Collected data entries:
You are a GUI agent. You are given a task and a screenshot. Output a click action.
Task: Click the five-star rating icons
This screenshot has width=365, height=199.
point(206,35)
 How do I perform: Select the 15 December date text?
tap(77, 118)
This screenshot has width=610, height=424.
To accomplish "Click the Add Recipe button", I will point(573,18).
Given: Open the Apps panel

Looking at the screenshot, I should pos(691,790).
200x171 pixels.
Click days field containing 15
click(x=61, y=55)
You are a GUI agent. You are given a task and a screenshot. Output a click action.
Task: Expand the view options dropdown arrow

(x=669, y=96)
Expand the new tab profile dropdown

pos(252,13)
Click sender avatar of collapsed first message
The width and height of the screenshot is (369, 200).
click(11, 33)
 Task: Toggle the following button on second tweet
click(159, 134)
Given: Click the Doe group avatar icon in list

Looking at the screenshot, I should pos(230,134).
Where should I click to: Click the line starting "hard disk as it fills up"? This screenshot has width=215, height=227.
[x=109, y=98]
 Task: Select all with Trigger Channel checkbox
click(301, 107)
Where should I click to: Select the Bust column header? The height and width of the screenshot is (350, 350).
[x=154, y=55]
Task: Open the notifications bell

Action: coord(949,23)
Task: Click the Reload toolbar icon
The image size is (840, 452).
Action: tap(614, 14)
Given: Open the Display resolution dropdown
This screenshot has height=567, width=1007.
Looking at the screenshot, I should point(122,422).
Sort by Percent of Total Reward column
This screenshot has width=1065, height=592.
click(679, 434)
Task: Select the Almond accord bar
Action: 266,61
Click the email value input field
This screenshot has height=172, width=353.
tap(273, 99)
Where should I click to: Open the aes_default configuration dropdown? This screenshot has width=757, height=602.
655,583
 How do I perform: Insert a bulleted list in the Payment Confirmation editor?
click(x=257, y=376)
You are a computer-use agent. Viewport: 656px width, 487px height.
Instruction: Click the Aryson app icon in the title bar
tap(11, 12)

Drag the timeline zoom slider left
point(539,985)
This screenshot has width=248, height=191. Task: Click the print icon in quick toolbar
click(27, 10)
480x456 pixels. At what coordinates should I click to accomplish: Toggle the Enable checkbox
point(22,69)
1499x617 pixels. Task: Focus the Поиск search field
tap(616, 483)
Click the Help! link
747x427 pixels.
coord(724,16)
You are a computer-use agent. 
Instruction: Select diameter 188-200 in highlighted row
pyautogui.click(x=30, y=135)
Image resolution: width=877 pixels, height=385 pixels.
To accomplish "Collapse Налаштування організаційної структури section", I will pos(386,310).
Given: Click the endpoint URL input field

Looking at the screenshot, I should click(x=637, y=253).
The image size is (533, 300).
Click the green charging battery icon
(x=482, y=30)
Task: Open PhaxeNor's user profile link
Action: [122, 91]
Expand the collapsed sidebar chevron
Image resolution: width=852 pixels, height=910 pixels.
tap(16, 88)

• TASK DETAILS: Set down all of the data above again, exactly.

• RESPONSE TO THE TASK:
You are a GUI agent. You are given a task and a screenshot. Output a click action.
Task: Click the five-star rating icons
This screenshot has width=365, height=199.
point(206,35)
 How do I perform: Select the 15 December date text?
tap(77, 118)
This screenshot has width=610, height=424.
To accomplish "Click the Add Recipe button", I will point(573,18).
Given: Open the Apps panel

Looking at the screenshot, I should pos(691,790).
200x171 pixels.
Click days field containing 15
click(x=61, y=55)
You are a GUI agent. You are given a task and a screenshot. Output a click action.
Task: Expand the view options dropdown arrow

(x=669, y=96)
Expand the new tab profile dropdown

pos(252,13)
Click sender avatar of collapsed first message
The width and height of the screenshot is (369, 200).
click(11, 33)
 Task: Toggle the following button on second tweet
click(159, 134)
Given: Click the Doe group avatar icon in list

Looking at the screenshot, I should pos(230,134).
Where should I click to: Click the line starting "hard disk as it fills up"? This screenshot has width=215, height=227.
[x=109, y=98]
 Task: Select all with Trigger Channel checkbox
click(301, 107)
Where should I click to: Select the Bust column header? The height and width of the screenshot is (350, 350).
[x=154, y=55]
Task: Open the notifications bell

Action: coord(949,23)
Task: Click the Reload toolbar icon
The image size is (840, 452).
Action: tap(614, 14)
Given: Open the Display resolution dropdown
This screenshot has height=567, width=1007.
Looking at the screenshot, I should point(122,422).
Sort by Percent of Total Reward column
This screenshot has width=1065, height=592.
click(679, 434)
Task: Select the Almond accord bar
Action: 266,61
Click the email value input field
This screenshot has height=172, width=353.
tap(273, 99)
Where should I click to: Open the aes_default configuration dropdown? This screenshot has width=757, height=602.
655,583
 How do I perform: Insert a bulleted list in the Payment Confirmation editor?
click(x=257, y=376)
You are a computer-use agent. Viewport: 656px width, 487px height.
Instruction: Click the Aryson app icon in the title bar
tap(11, 12)

Drag the timeline zoom slider left
point(539,985)
This screenshot has width=248, height=191. Task: Click the print icon in quick toolbar
click(27, 10)
480x456 pixels. At what coordinates should I click to accomplish: Toggle the Enable checkbox
point(22,69)
1499x617 pixels. Task: Focus the Поиск search field
tap(616, 483)
Click the Help! link
747x427 pixels.
coord(724,16)
You are a computer-use agent. 
Instruction: Select diameter 188-200 in highlighted row
pyautogui.click(x=30, y=135)
Image resolution: width=877 pixels, height=385 pixels.
To accomplish "Collapse Налаштування організаційної структури section", I will pos(386,310).
Given: Click the endpoint URL input field

Looking at the screenshot, I should click(x=637, y=253).
The image size is (533, 300).
Click the green charging battery icon
(x=482, y=30)
Task: Open PhaxeNor's user profile link
Action: [122, 91]
Expand the collapsed sidebar chevron
Image resolution: width=852 pixels, height=910 pixels.
tap(16, 88)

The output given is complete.